BRIEF:
Could you render these lines as a Markdown table with the columns "No." and "Entry," numbering every line and leaving out the blank ones?

[begin ENTRIES SUPPLIED]

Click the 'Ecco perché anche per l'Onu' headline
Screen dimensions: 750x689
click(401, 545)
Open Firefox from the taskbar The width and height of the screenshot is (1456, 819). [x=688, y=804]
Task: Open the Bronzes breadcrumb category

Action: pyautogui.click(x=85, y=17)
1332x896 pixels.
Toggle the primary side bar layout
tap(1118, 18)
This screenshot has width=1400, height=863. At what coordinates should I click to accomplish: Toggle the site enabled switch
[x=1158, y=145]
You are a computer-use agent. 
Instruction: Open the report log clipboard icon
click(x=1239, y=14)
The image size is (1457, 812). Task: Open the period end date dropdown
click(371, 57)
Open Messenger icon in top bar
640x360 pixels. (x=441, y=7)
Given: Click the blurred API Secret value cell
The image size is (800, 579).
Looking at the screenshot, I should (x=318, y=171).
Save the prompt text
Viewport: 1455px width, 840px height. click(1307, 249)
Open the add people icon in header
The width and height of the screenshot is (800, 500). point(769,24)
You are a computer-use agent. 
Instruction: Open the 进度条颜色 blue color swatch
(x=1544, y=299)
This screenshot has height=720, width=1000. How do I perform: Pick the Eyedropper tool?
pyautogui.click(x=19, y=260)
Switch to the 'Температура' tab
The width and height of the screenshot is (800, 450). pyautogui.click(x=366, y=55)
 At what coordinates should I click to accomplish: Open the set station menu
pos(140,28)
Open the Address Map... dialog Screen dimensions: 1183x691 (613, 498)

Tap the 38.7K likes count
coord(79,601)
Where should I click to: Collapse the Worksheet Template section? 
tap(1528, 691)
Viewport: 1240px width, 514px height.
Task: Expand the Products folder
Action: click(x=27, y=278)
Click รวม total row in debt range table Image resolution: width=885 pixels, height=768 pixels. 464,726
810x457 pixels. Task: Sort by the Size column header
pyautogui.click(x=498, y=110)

[end ENTRIES SUPPLIED]

EXERCISE OUTPUT:
| No. | Entry |
|---|---|
| 1 | Click the 'Ecco perché anche per l'Onu' headline |
| 2 | Screen dimensions: 750x689 |
| 3 | click(401, 545) |
| 4 | Open Firefox from the taskbar The width and height of the screenshot is (1456, 819). [x=688, y=804] |
| 5 | Task: Open the Bronzes breadcrumb category |
| 6 | Action: pyautogui.click(x=85, y=17) |
| 7 | 1332x896 pixels. |
| 8 | Toggle the primary side bar layout |
| 9 | tap(1118, 18) |
| 10 | This screenshot has width=1400, height=863. At what coordinates should I click to accomplish: Toggle the site enabled switch |
| 11 | [x=1158, y=145] |
| 12 | You are a computer-use agent.  |
| 13 | Instruction: Open the report log clipboard icon |
| 14 | click(x=1239, y=14) |
| 15 | The image size is (1457, 812). Task: Open the period end date dropdown |
| 16 | click(371, 57) |
| 17 | Open Messenger icon in top bar |
| 18 | 640x360 pixels. (x=441, y=7) |
| 19 | Given: Click the blurred API Secret value cell |
| 20 | The image size is (800, 579). |
| 21 | Looking at the screenshot, I should (x=318, y=171). |
| 22 | Save the prompt text |
| 23 | Viewport: 1455px width, 840px height. click(1307, 249) |
| 24 | Open the add people icon in header |
| 25 | The width and height of the screenshot is (800, 500). point(769,24) |
| 26 | You are a computer-use agent.  |
| 27 | Instruction: Open the 进度条颜色 blue color swatch |
| 28 | (x=1544, y=299) |
| 29 | This screenshot has height=720, width=1000. How do I perform: Pick the Eyedropper tool? |
| 30 | pyautogui.click(x=19, y=260) |
| 31 | Switch to the 'Температура' tab |
| 32 | The width and height of the screenshot is (800, 450). pyautogui.click(x=366, y=55) |
| 33 |  At what coordinates should I click to accomplish: Open the set station menu |
| 34 | pos(140,28) |
| 35 | Open the Address Map... dialog Screen dimensions: 1183x691 (613, 498) |
| 36 | Tap the 38.7K likes count |
| 37 | coord(79,601) |
| 38 | Where should I click to: Collapse the Worksheet Template section?  |
| 39 | tap(1528, 691) |
| 40 | Viewport: 1240px width, 514px height. |
| 41 | Task: Expand the Products folder |
| 42 | Action: click(x=27, y=278) |
| 43 | Click รวม total row in debt range table Image resolution: width=885 pixels, height=768 pixels. 464,726 |
| 44 | 810x457 pixels. Task: Sort by the Size column header |
| 45 | pyautogui.click(x=498, y=110) |